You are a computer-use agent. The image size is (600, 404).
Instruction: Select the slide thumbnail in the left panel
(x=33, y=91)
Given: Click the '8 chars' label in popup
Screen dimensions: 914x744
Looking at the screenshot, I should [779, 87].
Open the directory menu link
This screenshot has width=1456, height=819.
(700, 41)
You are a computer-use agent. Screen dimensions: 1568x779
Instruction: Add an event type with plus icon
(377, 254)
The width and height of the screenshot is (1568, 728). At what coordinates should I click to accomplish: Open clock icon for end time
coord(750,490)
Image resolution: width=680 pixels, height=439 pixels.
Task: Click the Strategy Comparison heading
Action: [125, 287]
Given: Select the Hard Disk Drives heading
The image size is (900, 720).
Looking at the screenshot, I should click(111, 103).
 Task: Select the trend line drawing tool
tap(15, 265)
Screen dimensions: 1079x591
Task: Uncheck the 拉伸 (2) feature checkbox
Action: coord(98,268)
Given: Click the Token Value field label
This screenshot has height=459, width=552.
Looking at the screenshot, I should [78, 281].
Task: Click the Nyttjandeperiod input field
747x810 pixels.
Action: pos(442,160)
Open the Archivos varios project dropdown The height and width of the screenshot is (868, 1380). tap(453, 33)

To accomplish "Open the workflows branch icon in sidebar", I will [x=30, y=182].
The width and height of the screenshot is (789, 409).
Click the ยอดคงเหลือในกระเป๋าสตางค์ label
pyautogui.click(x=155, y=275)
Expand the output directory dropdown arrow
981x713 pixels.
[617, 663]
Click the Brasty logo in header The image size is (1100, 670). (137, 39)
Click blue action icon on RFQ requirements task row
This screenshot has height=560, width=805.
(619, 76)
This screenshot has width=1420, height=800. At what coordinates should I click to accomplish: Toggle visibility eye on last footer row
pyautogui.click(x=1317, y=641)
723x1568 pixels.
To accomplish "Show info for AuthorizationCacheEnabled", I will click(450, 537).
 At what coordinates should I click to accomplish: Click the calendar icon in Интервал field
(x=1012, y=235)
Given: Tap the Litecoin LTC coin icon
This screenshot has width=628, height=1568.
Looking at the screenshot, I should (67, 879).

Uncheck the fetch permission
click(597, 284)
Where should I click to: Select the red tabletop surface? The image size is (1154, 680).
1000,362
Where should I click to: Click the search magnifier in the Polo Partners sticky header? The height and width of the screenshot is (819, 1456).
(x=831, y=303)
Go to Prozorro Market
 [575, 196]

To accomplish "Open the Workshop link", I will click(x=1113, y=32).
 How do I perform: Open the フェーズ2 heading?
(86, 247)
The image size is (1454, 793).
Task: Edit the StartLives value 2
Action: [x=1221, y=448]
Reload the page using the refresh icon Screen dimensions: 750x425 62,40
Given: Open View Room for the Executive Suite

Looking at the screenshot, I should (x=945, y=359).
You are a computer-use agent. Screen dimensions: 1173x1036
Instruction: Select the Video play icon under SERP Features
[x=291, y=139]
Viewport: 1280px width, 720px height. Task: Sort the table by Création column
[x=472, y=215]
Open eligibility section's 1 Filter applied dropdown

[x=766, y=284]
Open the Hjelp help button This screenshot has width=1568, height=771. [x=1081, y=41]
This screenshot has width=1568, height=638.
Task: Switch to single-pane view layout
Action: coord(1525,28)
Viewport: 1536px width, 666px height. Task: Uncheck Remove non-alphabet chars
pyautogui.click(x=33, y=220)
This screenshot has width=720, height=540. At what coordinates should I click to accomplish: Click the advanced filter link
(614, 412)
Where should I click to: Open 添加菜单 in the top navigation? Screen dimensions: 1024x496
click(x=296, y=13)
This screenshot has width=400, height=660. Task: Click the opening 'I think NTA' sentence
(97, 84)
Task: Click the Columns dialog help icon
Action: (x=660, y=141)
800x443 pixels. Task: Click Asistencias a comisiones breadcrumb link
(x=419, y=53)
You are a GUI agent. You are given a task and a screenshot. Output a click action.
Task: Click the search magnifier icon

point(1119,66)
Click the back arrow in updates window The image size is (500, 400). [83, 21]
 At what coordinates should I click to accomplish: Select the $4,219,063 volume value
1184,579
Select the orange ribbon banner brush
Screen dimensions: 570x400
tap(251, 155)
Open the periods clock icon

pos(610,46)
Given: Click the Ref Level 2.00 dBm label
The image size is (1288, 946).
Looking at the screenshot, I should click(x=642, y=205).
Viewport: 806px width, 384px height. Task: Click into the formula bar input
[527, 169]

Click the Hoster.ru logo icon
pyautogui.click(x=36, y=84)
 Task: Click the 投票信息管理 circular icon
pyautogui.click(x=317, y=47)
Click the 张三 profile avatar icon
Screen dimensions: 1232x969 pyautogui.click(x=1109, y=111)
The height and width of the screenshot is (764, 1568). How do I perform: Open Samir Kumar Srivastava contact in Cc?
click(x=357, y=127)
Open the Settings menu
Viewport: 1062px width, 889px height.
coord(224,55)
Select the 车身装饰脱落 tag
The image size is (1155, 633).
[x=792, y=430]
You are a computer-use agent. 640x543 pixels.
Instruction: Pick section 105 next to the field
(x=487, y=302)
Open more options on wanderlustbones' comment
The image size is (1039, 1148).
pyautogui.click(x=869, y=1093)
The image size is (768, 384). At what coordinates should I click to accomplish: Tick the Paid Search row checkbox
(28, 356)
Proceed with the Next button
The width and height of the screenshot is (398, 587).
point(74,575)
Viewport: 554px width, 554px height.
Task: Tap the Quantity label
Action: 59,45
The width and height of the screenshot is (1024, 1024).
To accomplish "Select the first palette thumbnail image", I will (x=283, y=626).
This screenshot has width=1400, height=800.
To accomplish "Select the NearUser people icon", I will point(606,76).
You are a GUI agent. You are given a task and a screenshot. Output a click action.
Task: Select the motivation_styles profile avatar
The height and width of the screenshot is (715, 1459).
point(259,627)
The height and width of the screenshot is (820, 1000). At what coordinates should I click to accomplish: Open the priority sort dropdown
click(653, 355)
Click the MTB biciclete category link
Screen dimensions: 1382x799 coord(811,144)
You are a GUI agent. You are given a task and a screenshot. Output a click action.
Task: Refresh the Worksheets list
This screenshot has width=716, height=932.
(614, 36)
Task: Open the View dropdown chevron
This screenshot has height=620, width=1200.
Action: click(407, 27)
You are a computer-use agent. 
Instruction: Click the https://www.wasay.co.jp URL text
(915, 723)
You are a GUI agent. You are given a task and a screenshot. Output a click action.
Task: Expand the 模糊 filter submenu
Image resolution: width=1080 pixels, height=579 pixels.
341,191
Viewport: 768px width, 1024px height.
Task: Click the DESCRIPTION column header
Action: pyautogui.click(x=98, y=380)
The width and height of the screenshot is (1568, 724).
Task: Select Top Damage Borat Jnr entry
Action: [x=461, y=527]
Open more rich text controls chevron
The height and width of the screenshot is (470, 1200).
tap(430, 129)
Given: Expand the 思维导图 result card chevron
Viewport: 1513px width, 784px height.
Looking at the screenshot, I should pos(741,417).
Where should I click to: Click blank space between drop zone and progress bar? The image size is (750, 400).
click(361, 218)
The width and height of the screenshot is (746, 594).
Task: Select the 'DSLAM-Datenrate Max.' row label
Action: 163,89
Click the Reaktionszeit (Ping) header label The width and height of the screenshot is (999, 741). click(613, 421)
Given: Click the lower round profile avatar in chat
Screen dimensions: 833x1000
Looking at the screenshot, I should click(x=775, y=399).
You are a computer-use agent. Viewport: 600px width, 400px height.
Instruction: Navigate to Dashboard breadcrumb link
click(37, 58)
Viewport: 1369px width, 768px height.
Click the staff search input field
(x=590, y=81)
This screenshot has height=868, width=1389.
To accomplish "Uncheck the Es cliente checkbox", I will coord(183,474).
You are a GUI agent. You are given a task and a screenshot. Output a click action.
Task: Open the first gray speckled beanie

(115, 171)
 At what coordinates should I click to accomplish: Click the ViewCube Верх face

——————————

Your assignment: Find the word "chevron" in the listing above. Copy each line where it appears.

Expected answer:
Task: Open the View dropdown chevron
Open more rich text controls chevron
Given: Expand the 思维导图 result card chevron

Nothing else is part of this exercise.